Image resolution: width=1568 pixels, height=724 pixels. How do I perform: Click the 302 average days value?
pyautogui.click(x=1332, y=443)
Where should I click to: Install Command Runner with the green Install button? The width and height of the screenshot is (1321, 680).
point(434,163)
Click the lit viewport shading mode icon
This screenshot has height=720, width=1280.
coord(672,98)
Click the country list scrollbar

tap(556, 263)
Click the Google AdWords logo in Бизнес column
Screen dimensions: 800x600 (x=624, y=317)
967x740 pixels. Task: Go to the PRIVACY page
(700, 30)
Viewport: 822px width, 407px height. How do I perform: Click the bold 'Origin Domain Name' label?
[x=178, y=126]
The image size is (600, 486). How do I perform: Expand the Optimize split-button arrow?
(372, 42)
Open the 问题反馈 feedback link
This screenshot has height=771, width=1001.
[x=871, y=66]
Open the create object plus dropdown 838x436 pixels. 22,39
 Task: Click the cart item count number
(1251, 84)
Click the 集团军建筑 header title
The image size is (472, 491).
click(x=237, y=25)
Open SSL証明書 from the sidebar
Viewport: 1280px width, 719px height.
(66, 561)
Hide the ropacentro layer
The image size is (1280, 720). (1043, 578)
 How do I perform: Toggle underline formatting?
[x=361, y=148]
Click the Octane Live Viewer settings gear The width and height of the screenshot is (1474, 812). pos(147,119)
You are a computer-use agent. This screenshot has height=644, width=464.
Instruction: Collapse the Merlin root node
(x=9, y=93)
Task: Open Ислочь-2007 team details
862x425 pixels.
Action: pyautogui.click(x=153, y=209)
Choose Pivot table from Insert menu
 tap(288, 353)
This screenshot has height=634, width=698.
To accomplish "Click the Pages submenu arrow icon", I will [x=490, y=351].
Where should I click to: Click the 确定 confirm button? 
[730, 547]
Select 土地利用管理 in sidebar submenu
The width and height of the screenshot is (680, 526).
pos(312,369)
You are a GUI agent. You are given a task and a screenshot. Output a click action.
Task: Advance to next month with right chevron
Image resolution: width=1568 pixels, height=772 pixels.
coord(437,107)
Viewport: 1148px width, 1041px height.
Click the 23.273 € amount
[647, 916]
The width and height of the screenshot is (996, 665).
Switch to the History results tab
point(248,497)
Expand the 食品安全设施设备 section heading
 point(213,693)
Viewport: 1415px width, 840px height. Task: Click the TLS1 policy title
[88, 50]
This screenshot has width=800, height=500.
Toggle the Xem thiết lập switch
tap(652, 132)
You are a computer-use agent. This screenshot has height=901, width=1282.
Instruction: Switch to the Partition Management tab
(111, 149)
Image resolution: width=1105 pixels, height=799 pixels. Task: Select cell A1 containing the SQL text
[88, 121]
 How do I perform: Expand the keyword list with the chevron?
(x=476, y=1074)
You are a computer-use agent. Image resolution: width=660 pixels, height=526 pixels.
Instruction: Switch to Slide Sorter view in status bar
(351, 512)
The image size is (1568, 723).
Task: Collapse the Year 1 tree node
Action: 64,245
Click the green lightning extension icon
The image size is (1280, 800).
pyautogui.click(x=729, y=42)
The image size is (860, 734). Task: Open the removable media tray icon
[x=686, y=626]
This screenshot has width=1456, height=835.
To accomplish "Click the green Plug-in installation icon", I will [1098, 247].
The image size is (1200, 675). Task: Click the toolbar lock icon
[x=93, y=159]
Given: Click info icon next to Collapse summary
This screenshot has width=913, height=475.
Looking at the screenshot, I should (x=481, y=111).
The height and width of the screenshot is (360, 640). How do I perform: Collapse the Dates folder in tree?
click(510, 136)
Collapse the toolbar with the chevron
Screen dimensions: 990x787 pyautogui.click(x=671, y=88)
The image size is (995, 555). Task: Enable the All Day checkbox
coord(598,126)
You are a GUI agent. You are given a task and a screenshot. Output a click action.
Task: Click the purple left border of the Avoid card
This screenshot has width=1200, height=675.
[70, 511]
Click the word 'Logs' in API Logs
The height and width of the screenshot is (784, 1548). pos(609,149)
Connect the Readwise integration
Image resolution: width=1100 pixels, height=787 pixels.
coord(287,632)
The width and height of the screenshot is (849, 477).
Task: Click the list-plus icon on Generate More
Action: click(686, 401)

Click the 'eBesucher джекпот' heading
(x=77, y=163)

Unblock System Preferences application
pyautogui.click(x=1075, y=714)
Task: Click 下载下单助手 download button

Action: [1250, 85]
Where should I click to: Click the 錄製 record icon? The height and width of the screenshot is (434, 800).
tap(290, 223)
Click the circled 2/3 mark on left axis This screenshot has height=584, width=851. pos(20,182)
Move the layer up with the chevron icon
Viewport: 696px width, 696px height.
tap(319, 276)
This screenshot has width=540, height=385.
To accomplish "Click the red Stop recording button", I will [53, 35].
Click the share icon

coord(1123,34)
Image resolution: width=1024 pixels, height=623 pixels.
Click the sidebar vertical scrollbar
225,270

◆ ◆ ◆ ◆ ◆

Activity:
Return only this span, exactly: the line that contains "Image resolution: width=1024" and all lines after it to the end of the records.

Expected output:
Image resolution: width=1024 pixels, height=623 pixels.
Click the sidebar vertical scrollbar
225,270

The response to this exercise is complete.